The elevated reading, however, doesn’t pose an immediate public health threat, Inslee said.
“This is most disturbing news for Washington,” the governor said in a statement. “The discovery was made during a routine pumping outside the tank when pumps are also surveyed for radioactivity.”
The leak detection pit is located outside and adjacent to a double-shell tank identified as AY-102, the governor said.
“It is not clear yet whether that contamination is coming directly from the outer shell of the AY-102 but it must be treated with the utmost seriousness,” Inslee said.

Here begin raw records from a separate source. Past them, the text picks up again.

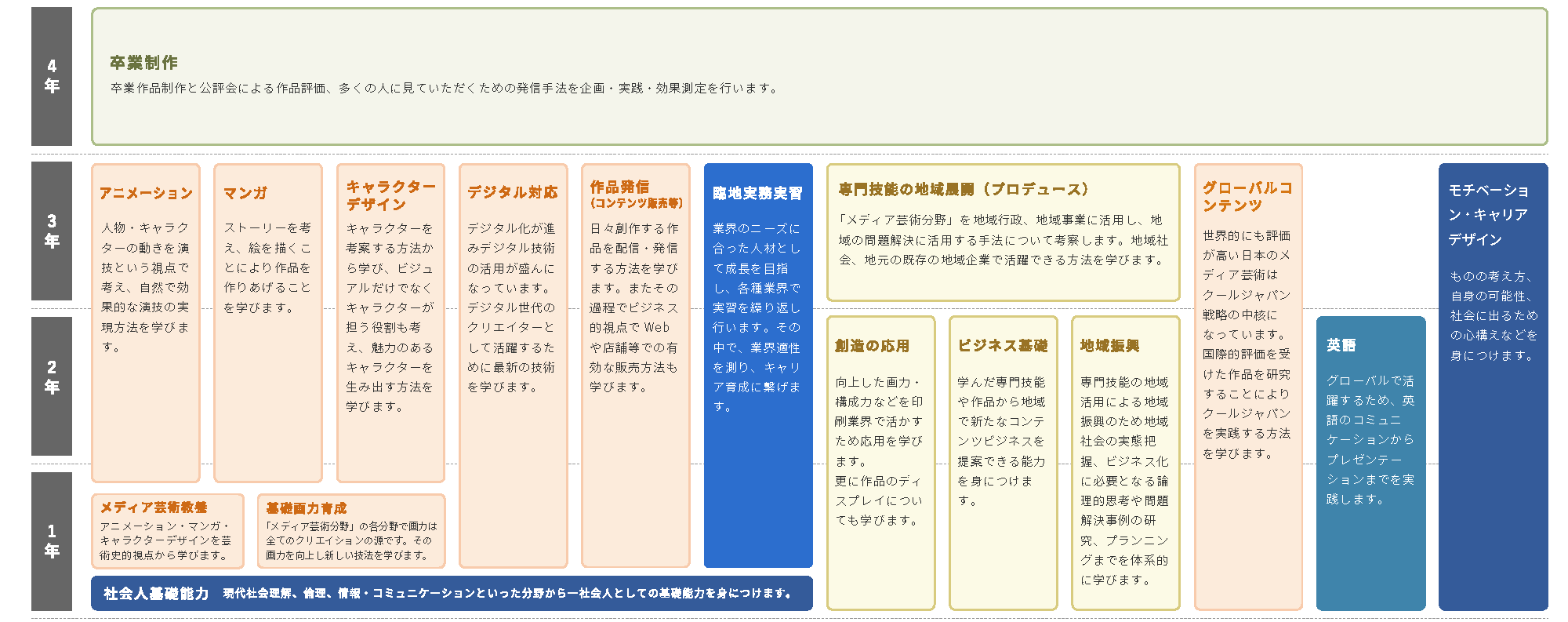Click the 社会人基礎能力 blue bar
1568x622 pixels.
pyautogui.click(x=452, y=593)
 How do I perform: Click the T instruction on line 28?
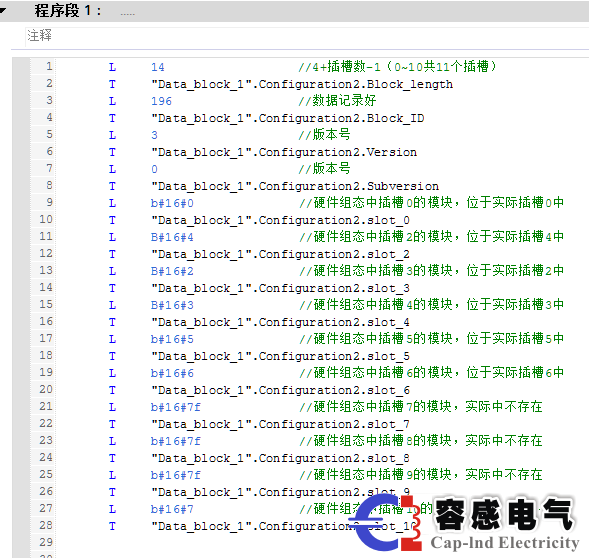pos(112,526)
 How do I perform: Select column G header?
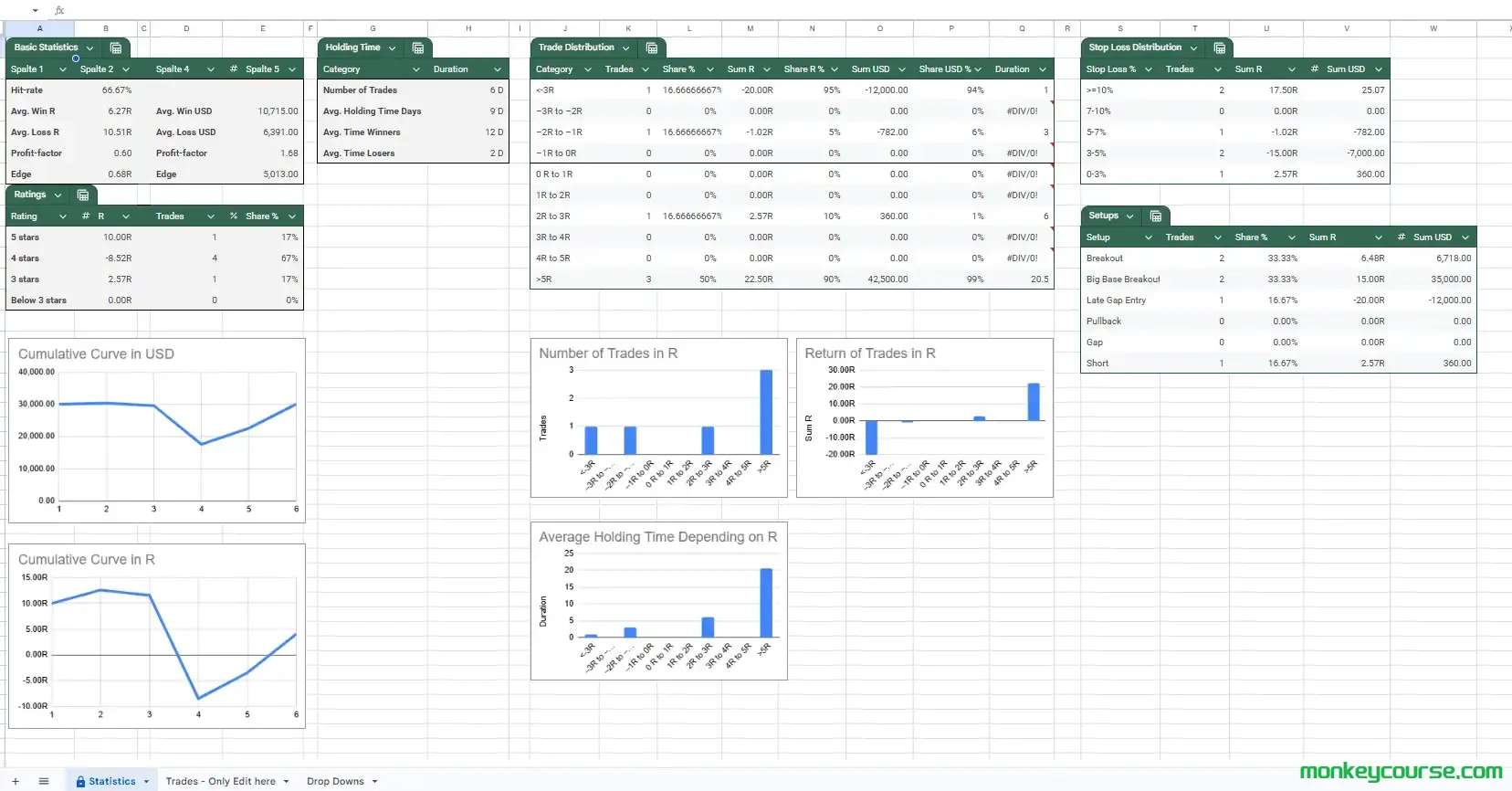click(373, 28)
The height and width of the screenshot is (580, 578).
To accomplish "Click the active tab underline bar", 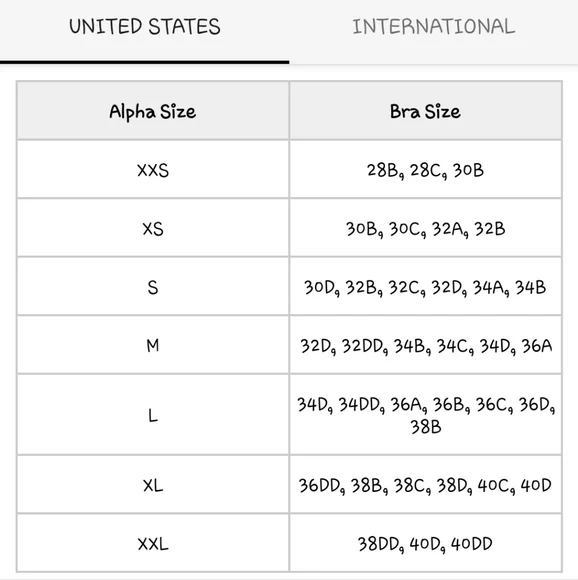I will pos(145,62).
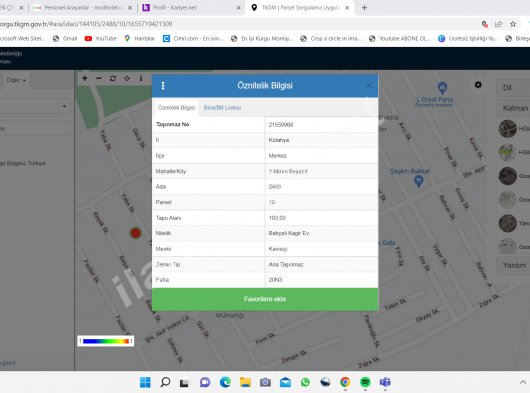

In February: 6 tanks leaking radioactive waste at Washington nuclear site
The U.S. Department of Energy has assigned engineers to analyze the source of contamination through sampling and video inspection, a process that could take several days, the governor said.
The Hanford site, which once produced plutonium for atomic weapons, borders the Columbia River.
“Given the relatively early detection of this potential leak, the river is not at immediate risk of contamination should it be determined that a leak has occurred outside the tank,” Inslee said.
Secretary of Energy Ernest Moniz just paid his first visit to the Hanford site on Wednesday.
Even before learning of a possible leak, Inslee told Moniz he has “serious concerns regarding the pace of addressing the leaking tanks,” Inslee said.
“We will be insisting on an acceleration of remediation of all the tanks, not just AY-102. USDOE has a legal obligation to clean up Hanford and remove or treat that waste, and we ensure that legal obligation is fulfilled,” the governor said.